- **Your instructions**
Please state how many lines of the listing contain the word "size", giving the number by itself.

- **Input records**
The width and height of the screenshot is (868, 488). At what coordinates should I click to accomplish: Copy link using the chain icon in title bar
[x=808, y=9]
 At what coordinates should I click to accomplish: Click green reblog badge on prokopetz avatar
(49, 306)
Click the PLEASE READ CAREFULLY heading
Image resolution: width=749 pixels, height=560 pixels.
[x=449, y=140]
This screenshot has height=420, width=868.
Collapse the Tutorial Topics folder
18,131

...

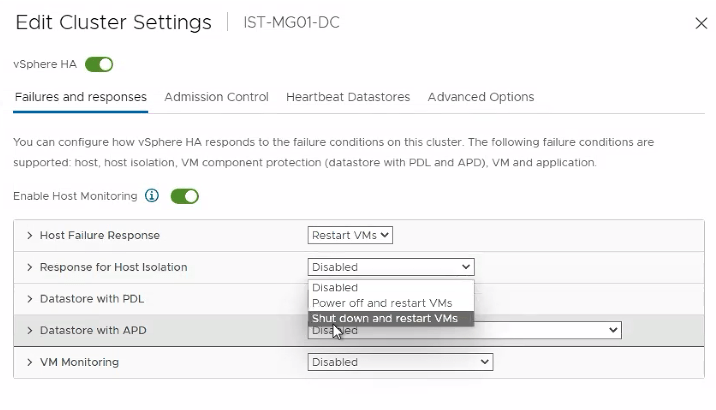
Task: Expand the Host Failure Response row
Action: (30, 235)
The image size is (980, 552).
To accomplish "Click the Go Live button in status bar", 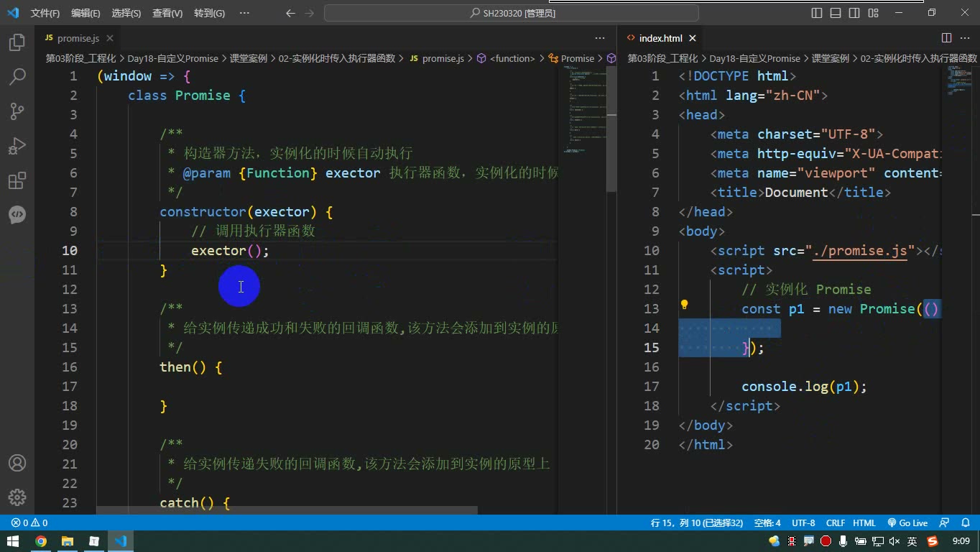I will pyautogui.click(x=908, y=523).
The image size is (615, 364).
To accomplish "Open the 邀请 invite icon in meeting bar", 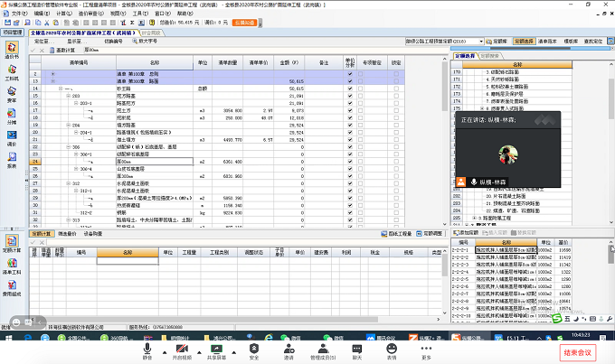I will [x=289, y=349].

- **Expected answer**
2